Abstract 5124
Background
The hepatic artery accounts for the primary blood supply of liver metastases from CRC.
Methods
First-line therapy with up to 12 series of HAI with oxaliplatin 100 mg/m2 day 1 and capecitabine 3500 mg/m2 day 1-7 every second week. When the hepatic arterial anatomy did not permit a permanent catheter pts had intravenous oxaliplatin 130 mg/m2 day 1 every third week combined with capecitabine 2000 mg/m2 day 1-14 (CAPOX). RAS mutations were retrospectively determined by next generation sequencing of KRAS Exon (E) 2, codon (C) 12 and 13, E3C59 and 61, E4C117 and 146 and NRAS E2C12 and 13, E3C59 and 61, E4C117 and 146. Pts had a baseline PET/CT scan and was evaluated by liver surgeons for resectability.
Results
Included were 93 pts, 66 had HAI and 27 CAPOX. The groups were comparable with an equal distribution of RAS wildtype (RAS-W) and mutants (RAS-M) tumours. Follow-up was 95-154 mths. Overall response rate (ORR) with complete (CR) and partial remission (PR) was 89% vs 59% in the HAI vs. CAPOX group (P = 0.0008). Progression-free survival (PFS) was independent of RAS status and treatment. Median overall survival (OS) was 6 mths. longer in the HAI vs CAPOX group (HR 1.62, 95% Confidence Interval (CI) 1.0-2.6, P = 0.05). OS was independent of RAS status in the CAPOX group and equal to OS in the HAI RAS-M group.
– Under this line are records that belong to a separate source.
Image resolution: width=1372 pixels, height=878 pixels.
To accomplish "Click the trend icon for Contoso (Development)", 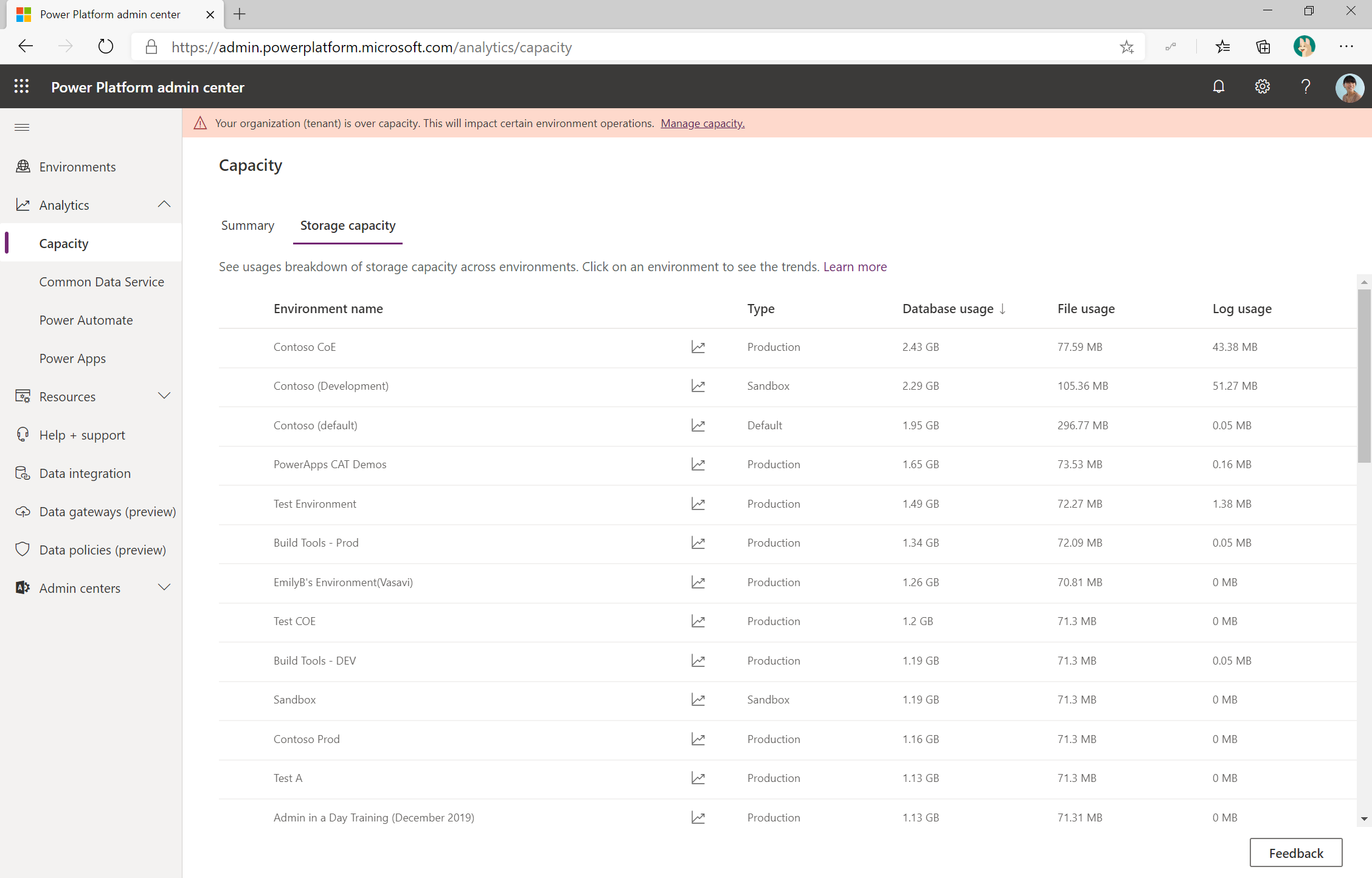I will point(698,385).
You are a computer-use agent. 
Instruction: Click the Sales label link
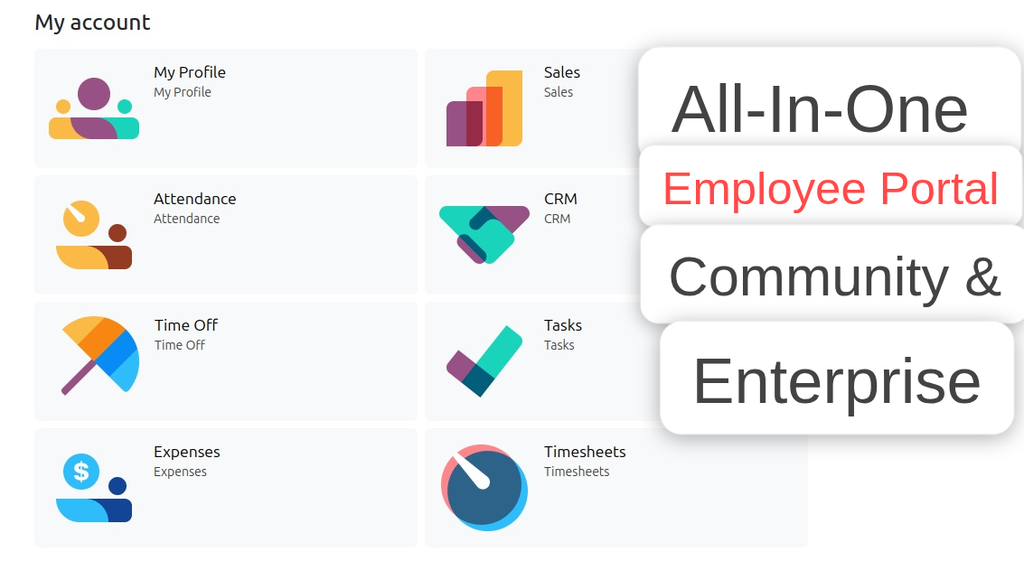click(561, 72)
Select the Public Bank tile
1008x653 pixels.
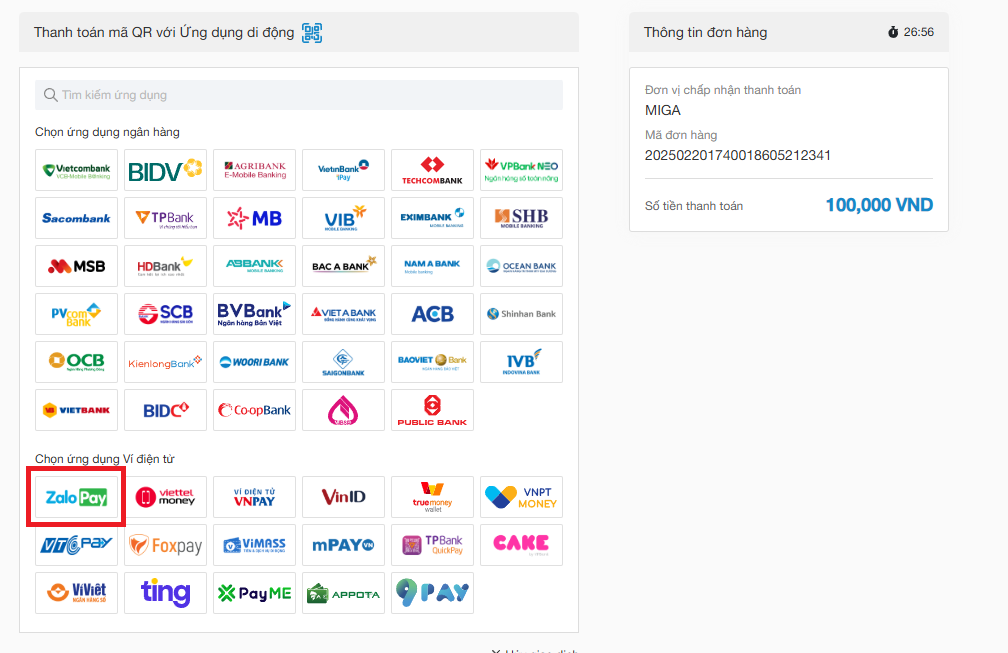(432, 410)
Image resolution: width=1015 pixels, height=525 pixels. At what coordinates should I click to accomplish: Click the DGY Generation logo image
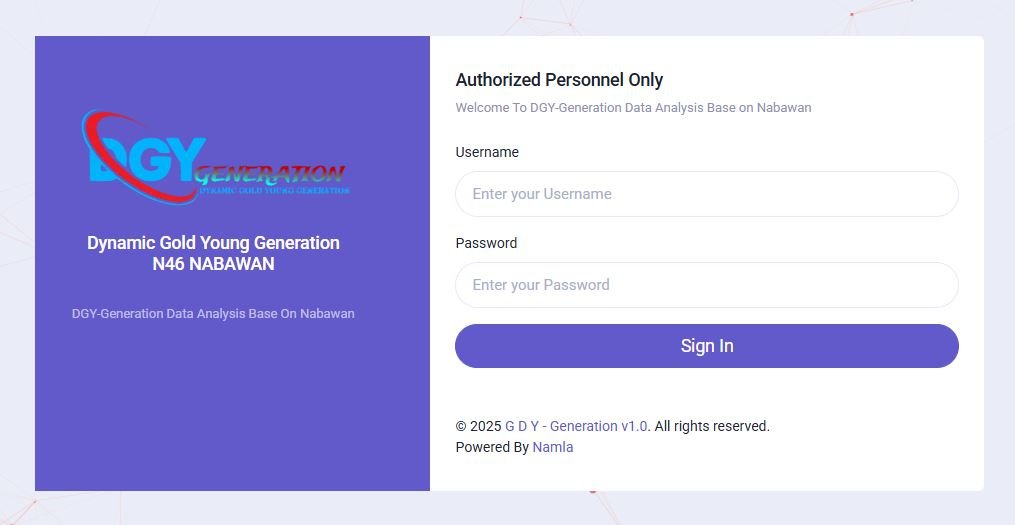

Pts with RAS-W tumours treated with HAI survived double that of all the other groups (HAI-RAS-W vs HAI-RAS-M: HR 1.88, 95%CI 1.1-3.2, P = 0.023, HAI-RAS-W vs. CAPOX-RAS-W: HR 1.60 95%CI 1.12-2.27, P = 0.009). Toxicity of HAI was comparable to CAPOX with abdominal pain, neuropathy, and hand foot syndrome as the most common adverse events.Table: 518P
| HAI-CAPOX | Systemic-CAPOX | |||||
|---|---|---|---|---|---|---|
| All | RAS-W | RAS-M | All | RAS-W | RAS-M | |
| No | 66 | 31 | 35 | 27 | 14 | 13 |
| NA | 2 | 2 | 3 | 1 | 2 | |
| CR | 8 (12%) | 6 | 2 | 0 | ||
| PR | 51 (77%) | 25 | 26 | 16 (59%) | 10 | 6 |
| SD | 4 | 4 | 6 (22%) | 3 | 3 | |
| PD | 1 | 1 | 2 | 2 | ||
| mOS 1 | 36 (28-44) | 64 (45-81) | 29 (24-35) | 30 (24-35) | 30 (20-41) | 22 (16-29) |
| mPFS 1 | 12 (10-15) | 14 (11-17) | 11 (8-15) | 11 (9-13) | 12 (7-17) | 10 (8-13) |
Mths with 95%CI in brackets. NA=not applicable, SD =stable disease and PD=progressive disease.
Conclusions
ORR and OS was significantly higher when pts with LLmCRC was treated with Capecitabine and HAI with oxaliplatin compared to CAPOX. Survival benefit is limited to pts with RAS-W tumours treated with HAI.
Clinical trial identification
Legal entity responsible for the study
Benny Villars Vittrup.
Funding
The Danish Cancer Society.
Editorial Acknowledgement
Disclosure
All authors have declared no conflicts of interest.